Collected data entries
⁂

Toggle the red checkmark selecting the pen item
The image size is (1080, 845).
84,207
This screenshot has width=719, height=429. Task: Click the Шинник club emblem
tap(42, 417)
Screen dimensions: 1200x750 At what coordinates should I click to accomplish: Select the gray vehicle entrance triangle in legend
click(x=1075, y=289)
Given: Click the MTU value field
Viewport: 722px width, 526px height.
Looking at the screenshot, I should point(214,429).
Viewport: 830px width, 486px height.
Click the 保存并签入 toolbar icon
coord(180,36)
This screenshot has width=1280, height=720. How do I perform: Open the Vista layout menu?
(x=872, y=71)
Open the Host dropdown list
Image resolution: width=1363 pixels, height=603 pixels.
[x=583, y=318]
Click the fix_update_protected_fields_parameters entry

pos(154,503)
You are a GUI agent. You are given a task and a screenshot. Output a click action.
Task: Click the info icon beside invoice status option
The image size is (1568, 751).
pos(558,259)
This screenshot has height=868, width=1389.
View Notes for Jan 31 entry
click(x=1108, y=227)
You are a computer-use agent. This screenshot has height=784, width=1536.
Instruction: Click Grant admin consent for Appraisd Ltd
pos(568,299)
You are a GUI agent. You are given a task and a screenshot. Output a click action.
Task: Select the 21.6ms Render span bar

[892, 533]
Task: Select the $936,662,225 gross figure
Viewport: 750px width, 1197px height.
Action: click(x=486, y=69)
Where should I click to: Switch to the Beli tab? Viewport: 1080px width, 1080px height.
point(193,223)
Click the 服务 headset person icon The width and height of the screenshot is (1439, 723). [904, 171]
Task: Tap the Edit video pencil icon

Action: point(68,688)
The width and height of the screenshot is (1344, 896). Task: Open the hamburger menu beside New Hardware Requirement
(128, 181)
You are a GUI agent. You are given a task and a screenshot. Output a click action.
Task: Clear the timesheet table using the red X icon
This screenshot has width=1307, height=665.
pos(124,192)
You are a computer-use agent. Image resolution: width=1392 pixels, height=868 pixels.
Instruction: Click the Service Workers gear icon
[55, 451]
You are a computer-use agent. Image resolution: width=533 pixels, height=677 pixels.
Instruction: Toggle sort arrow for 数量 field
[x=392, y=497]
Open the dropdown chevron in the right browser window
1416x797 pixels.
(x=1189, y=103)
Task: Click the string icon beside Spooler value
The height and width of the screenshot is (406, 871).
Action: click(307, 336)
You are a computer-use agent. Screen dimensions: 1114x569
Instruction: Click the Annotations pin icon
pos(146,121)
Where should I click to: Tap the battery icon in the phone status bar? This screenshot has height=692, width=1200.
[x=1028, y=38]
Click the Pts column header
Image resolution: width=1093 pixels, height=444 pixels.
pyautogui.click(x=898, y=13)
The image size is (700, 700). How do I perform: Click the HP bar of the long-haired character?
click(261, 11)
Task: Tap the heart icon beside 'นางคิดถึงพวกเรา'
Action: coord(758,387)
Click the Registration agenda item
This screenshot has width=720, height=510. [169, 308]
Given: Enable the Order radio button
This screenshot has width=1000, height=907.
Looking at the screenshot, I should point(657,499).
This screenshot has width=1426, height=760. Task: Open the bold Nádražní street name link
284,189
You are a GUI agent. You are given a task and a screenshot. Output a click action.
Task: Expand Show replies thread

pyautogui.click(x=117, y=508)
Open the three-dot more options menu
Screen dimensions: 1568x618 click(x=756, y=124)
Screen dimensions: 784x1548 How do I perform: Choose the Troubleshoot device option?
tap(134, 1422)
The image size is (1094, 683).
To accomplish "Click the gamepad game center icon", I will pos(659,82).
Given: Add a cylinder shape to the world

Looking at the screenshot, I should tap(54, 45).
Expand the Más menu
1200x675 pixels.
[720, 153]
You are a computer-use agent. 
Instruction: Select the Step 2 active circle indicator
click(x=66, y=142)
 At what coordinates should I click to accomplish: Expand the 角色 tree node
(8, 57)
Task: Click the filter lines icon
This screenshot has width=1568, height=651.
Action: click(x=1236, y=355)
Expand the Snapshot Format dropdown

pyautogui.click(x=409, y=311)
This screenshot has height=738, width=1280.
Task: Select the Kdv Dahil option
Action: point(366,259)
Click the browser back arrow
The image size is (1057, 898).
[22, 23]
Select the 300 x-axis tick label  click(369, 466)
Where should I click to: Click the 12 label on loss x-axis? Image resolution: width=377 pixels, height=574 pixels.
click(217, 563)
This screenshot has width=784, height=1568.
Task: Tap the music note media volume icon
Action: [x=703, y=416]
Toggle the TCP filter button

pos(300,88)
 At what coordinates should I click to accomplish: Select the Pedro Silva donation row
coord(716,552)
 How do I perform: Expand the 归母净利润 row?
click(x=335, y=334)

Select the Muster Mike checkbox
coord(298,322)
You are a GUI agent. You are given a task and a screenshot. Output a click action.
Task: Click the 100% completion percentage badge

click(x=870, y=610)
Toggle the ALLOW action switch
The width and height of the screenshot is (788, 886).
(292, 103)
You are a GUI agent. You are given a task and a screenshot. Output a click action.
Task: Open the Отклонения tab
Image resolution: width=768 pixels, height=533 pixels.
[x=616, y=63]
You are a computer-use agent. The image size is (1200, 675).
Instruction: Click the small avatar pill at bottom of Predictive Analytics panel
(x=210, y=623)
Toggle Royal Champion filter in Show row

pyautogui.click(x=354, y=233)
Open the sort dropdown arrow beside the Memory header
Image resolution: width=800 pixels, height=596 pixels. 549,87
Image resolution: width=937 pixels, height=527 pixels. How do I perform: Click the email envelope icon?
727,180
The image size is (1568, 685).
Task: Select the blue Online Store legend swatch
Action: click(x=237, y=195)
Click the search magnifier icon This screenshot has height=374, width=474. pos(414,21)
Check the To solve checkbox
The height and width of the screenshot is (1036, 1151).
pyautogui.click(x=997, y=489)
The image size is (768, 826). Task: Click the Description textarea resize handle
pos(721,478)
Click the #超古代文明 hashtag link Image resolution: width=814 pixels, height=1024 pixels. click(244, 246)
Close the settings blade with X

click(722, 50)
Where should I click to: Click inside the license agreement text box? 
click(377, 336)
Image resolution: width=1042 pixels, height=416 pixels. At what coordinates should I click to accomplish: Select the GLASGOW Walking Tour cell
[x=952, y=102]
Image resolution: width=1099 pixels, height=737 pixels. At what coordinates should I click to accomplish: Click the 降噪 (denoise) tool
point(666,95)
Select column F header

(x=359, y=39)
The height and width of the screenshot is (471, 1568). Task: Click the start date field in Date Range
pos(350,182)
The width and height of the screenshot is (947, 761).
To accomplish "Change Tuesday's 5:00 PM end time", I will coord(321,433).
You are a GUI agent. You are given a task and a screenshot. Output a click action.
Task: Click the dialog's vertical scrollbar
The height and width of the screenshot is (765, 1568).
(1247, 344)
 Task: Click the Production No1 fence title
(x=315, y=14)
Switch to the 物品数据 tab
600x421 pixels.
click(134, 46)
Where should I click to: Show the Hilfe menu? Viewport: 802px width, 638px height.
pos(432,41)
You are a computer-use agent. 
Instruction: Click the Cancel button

⁂

** TO DO **
Copy out the lines starting at the one containing "The width and height of the screenshot is (947, 761)." and ending with the last line of the entries. Include nothing else.

** EXERCISE OUTPUT **
The width and height of the screenshot is (947, 761).
To accomplish "Change Tuesday's 5:00 PM end time", I will coord(321,433).
You are a GUI agent. You are given a task and a screenshot. Output a click action.
Task: Click the dialog's vertical scrollbar
The height and width of the screenshot is (765, 1568).
(1247, 344)
 Task: Click the Production No1 fence title
(x=315, y=14)
Switch to the 物品数据 tab
600x421 pixels.
click(134, 46)
Where should I click to: Show the Hilfe menu? Viewport: 802px width, 638px height.
pos(432,41)
You are a computer-use agent. 
Instruction: Click the Cancel button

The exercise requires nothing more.